I don’t understand why ViTMAEModel produces different results when it is called “directly” vs. using models’ embeddings and encoder properties. Mask ratio was set to 0.
from transformers import AutoImageProcessor, ViTMAEModel
import torch
from PIL import Image
import requests
url = "http://images.cocodataset.org/val2017/000000039769.jpg"
image = Image.open(requests.get(url, stream=True).raw)
image_processor = AutoImageProcessor.from_pretrained("facebook/vit-mae-base")

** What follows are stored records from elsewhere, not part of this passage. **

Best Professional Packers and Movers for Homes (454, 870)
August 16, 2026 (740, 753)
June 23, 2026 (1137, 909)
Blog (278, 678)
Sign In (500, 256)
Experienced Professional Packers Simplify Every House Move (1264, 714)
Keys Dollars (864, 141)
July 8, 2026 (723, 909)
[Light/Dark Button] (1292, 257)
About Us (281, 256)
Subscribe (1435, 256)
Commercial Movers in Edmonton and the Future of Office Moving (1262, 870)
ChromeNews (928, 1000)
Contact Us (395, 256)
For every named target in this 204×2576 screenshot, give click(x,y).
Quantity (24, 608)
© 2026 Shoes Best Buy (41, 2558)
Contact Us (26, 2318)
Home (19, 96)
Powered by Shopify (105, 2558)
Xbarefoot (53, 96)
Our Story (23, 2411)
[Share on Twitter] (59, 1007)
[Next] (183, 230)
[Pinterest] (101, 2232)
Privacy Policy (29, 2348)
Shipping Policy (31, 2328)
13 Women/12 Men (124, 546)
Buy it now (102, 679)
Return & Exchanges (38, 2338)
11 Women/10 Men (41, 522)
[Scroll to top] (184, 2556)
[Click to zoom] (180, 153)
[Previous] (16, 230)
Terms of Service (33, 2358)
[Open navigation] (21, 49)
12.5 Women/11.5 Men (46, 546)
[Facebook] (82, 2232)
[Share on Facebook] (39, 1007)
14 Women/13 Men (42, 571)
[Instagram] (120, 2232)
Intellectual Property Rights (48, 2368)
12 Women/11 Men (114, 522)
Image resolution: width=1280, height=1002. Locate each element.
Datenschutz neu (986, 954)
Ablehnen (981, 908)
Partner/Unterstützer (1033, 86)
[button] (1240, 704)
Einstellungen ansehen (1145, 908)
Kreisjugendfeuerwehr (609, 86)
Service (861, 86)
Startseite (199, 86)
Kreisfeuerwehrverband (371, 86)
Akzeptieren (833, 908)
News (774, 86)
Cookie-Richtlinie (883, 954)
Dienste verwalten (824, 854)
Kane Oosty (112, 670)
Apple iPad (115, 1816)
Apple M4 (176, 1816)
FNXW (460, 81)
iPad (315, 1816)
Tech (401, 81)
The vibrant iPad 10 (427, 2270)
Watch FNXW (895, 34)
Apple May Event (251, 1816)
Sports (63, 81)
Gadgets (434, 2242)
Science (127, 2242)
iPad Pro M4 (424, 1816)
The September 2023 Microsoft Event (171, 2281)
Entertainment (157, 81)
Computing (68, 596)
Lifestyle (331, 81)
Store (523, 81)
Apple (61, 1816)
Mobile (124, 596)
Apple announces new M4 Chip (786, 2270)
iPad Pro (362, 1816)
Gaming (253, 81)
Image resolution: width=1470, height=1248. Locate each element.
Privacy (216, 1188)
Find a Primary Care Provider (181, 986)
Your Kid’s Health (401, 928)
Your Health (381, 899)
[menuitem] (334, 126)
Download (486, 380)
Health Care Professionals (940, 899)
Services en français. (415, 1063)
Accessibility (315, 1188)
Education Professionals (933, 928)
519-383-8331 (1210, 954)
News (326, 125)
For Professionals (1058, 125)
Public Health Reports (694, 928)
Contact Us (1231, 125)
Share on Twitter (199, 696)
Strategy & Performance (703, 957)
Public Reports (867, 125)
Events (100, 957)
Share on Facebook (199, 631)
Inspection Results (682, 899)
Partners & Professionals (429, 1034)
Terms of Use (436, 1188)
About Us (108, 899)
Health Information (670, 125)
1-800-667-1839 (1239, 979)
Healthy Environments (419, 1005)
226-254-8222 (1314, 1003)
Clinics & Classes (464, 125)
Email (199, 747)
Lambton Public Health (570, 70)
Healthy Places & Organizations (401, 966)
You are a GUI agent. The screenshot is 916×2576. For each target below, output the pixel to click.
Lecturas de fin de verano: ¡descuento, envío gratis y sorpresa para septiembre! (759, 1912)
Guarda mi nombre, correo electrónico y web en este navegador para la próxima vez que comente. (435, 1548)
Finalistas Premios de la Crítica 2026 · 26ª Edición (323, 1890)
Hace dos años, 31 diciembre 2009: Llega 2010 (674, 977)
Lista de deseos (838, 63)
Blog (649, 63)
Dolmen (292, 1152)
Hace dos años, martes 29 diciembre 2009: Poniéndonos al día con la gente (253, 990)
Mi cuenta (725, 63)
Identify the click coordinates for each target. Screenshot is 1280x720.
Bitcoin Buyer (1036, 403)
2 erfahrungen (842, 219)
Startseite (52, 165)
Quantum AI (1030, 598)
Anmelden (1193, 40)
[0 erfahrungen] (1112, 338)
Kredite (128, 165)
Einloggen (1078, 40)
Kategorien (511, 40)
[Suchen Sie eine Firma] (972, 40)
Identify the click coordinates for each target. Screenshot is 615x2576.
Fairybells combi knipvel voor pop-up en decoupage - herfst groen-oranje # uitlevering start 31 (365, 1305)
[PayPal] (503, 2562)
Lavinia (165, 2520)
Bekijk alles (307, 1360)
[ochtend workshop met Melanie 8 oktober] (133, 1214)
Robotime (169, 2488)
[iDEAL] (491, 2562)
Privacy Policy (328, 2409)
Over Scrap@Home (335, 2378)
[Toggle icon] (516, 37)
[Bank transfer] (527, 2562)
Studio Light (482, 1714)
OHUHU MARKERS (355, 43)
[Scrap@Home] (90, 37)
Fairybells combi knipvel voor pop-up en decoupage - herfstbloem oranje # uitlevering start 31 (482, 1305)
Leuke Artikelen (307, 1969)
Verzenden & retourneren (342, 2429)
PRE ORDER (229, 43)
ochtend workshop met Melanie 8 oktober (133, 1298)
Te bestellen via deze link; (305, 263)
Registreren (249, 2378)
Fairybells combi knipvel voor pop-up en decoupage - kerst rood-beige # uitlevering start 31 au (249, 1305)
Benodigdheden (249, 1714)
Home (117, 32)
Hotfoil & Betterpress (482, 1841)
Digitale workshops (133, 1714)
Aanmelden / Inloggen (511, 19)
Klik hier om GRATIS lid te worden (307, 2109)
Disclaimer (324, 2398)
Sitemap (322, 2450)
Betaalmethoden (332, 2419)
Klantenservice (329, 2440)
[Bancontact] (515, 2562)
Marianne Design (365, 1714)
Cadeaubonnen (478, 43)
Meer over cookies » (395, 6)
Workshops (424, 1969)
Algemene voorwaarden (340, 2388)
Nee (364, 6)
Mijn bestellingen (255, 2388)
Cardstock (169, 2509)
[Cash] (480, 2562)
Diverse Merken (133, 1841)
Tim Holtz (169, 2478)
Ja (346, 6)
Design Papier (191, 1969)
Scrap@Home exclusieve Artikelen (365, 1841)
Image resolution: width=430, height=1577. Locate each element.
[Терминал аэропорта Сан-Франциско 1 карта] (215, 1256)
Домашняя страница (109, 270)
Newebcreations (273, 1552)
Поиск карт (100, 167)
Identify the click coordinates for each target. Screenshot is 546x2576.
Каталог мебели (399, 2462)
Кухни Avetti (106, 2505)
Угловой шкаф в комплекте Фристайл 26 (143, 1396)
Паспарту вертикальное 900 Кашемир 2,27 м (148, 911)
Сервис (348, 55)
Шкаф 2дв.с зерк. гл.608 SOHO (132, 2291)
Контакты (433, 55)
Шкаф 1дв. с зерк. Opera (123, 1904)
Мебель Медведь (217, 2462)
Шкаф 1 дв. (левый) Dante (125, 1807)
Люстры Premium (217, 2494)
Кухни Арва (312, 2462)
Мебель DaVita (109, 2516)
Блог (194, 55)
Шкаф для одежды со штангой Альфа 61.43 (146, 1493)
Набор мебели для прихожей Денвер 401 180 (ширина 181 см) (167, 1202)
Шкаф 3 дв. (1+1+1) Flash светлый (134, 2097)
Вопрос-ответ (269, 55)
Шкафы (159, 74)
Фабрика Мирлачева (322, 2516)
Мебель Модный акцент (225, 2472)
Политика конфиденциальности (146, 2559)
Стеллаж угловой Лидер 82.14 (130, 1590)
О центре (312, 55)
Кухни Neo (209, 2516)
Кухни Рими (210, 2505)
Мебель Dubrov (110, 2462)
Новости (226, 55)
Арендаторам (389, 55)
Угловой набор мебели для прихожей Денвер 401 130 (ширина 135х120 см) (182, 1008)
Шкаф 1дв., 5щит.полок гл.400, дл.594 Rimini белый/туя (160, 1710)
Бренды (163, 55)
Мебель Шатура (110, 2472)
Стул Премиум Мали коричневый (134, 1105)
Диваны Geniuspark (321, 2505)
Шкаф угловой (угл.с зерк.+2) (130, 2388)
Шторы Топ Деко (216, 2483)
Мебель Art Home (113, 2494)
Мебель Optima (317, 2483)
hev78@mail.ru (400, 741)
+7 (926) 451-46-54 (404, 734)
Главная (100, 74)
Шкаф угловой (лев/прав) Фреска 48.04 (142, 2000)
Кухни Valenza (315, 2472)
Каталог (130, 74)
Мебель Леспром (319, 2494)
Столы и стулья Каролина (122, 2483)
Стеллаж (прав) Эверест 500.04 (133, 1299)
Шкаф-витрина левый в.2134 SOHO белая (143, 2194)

model = ViTMAEModel.from_pretrained("facebook/vit-mae-base")
inputs = image_processor(images=image, return_tensors="pt")
model.config.mask_ratio = 0
emb, _, _ = model.embeddings(**inputs)
#1 False
print(torch.all(model.encoder(emb, output_hidden_states=True).hidden_states[12] == model(**inputs,output_hidden_states=True).hidden_states[12]).item())
#2 False
norm = torch.nn.LayerNorm(model.config.hidden_size, eps=model.config.layer_norm_eps)
print(torch.all(model(**inputs)[0] == norm(model(**inputs, output_hidden_states=True).hidden_states[12])).item())
Why in case 1 hidden states are not equal and in case 2 layer normalization of last hidden state obtained with encoder not equal to last_hidden_state obtained “directly”?